Here Escher has illustrated the evolution of a perfect and complex object, an unwinding banded cone floating against a grey background. Escher’s inspiration may well have been his desire simply to make this difficult object exist, and to undertake the task of actualization with his chisels, ink and paper, guided by his imagination, experience, and craftsmanship. Creating such perfection is a sublime art and understanding it fully challenges our senses and our intellect. Escher’s spiral cornucopia is constructed of four parallel bands, each shaded with a subtle and systematic arrangement of lines and lozenges. Escher’s technique is deceptively simple, since the print is created by pressing two inked woodblocks onto a sheet of paper. How these two blocks create the three shades in the print – black, grey, and white – is a surprisingly complex and highly technical puzzle, as is the precise geometric arrangement of spiraling lines and shapes. Escher’s inks make visible simultaneously the inside and the outside of the bands which lead us toward infinity.
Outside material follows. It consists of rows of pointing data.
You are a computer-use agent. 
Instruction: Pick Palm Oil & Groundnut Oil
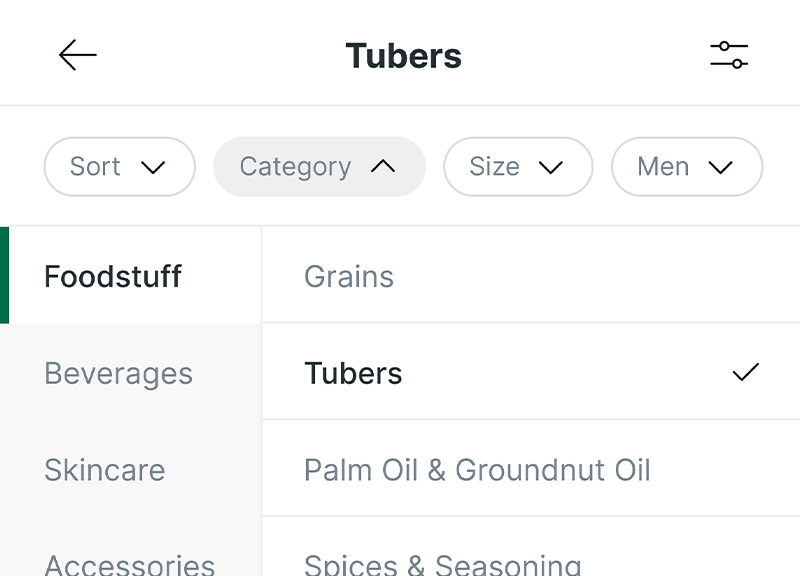477,470
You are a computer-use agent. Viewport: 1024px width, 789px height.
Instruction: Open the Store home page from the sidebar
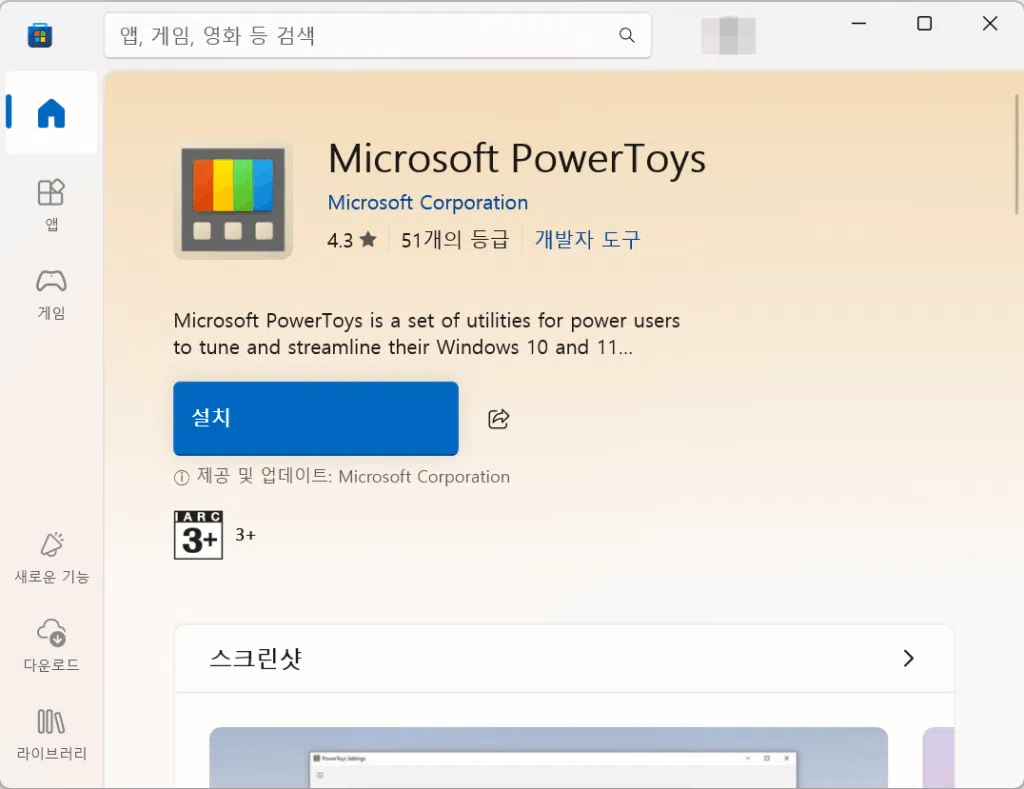point(51,113)
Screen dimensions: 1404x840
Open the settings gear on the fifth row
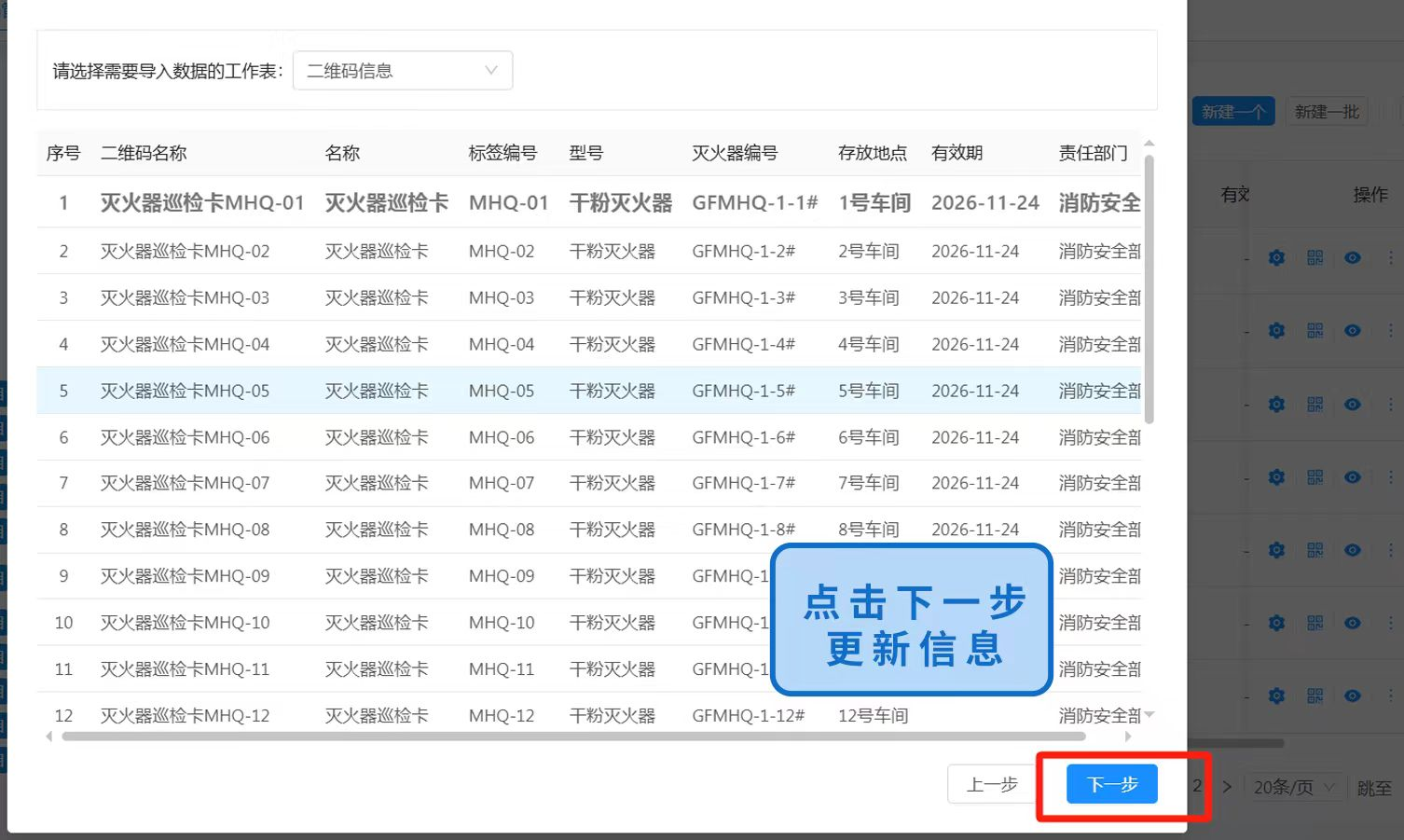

The curves both wrap around and spring out of loops which we can imagine having no beginning and no end; this is clearly part of a growing and evolving thing, somehow both organic and mechanical, an illustration of a object as well as of a creative idea.

The photo to the left shows Escher inscribing and signing this example of Spirals in June, 1970 for his friend Hans de Rijk (Bruno Ernst), author of ‘The Magic Mirror of M. C. Escher’.